Requirement 1 — Reproduce verbatim the stretch of the AM64x PCIe thread from "If you have" through "for PTM messages.".
Requirement 2 — Pick out every line in the entries that contains the string "size", and copy each one as it appears.

======== Given text ========

This thread has been locked.

If you have a related question, please click the "Ask a related question" button in the top right corner. The newly created question will be automatically linked to this question.

AM6442: AM64x PCIe PTM issue with flow-control

Part Number: AM6442
Other Parts Discussed in Thread: BEAGLEY-AI

Tool/software:

Dear TI team,

we've encountered a rather serious bug in the AM64x' PCIe implementation regarding flow-control for PTM messages.

We've got a setup consisting of a custom AM64x board and a Lattice FPGA device connected via PCIe (AM64x is RC running Linux, FPGA is EP).

This works as long as the FPGA announces unlimited credits for "posted request data payload", but causes the AM64x to freeze after some time if flow control is enabled due to a limited number of posted request data payload credits.

We discussed this issue in the past (~2022) over email with some TI colleagues, but there was no solution or even confirmation at that time. We had a workaround, but recent changes to the FPGA design menans we can no longer use this workaround (FPGA now requires flow control).

The same issue is visible when using an Intel i225 as an EP on an AM64x EVM. The Intel i225 NIC operates properly with PTM enabled when used on e.g. an Intel Elkhart Lake x86.

The AM64x completely freezes after a number of PTM cycles. The core that's been accessing the PCI bus appears to be completely stuck and remains stuck indefinitely (at least for several minutes, pipeline is stalled). We can break into the core using the JTAG debugger, but we only see a few registers, and all of memory is inaccessible. We can still access the SoC memory map from another processor core (e.g. R5f) or the debug MEM-AP.

We've noticed that before the A53 core freezes, an error bit gets set in the AM64x PCIe RC registers. indicating a flow control protocol error (FCPE) after ~2000 PTM cycles. If we then continue triggering PCIe PTM cycles, the A53 freezes after a few hundred cycles more.

======== Provided information ========

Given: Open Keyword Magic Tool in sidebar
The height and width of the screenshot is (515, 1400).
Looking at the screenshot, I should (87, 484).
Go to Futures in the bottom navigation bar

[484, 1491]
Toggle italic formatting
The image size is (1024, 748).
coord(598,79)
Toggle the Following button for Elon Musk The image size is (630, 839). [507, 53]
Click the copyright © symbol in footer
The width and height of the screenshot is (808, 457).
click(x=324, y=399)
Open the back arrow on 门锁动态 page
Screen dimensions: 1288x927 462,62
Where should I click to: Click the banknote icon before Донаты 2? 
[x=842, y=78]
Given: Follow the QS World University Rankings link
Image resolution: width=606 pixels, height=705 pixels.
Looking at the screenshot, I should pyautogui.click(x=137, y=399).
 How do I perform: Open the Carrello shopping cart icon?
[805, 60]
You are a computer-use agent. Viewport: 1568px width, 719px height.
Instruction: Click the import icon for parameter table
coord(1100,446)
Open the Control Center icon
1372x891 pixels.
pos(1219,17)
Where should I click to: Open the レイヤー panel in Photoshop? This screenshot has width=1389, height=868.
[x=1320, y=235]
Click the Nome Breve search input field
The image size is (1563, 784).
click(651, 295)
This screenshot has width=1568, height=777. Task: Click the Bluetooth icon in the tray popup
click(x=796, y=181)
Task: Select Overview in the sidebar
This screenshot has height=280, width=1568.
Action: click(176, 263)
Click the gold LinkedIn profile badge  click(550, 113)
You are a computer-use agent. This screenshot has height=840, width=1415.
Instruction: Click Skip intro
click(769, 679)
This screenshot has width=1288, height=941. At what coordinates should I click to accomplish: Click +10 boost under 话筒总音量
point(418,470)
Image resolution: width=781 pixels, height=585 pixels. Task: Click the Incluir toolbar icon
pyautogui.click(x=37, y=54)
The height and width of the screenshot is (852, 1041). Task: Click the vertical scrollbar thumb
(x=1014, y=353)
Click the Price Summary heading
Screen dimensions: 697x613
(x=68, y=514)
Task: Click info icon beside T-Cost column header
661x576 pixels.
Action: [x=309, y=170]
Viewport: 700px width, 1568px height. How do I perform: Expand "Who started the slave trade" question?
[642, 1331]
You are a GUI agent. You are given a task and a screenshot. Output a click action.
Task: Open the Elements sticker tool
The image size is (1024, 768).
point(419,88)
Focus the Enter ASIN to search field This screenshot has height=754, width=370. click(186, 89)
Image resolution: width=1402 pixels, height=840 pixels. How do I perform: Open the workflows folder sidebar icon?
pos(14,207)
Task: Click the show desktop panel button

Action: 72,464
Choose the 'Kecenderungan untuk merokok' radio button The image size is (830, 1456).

========

Full answer 1 —
If you have a related question, please click the "Ask a related question" button in the top right corner. The newly created question will be automatically linked to this question.

AM6442: AM64x PCIe PTM issue with flow-control

Part Number: AM6442
Other Parts Discussed in Thread: BEAGLEY-AI

Tool/software:

Dear TI team,

we've encountered a rather serious bug in the AM64x' PCIe implementation regarding flow-control for PTM messages.

Full answer 2 —
The image size is (1024, 748).
Toggle the Following button for Elon Musk The image size is (630, 839). [507, 53]
The image size is (1563, 784).
The image size is (1024, 768).
Choose the 'Kecenderungan untuk merokok' radio button The image size is (830, 1456).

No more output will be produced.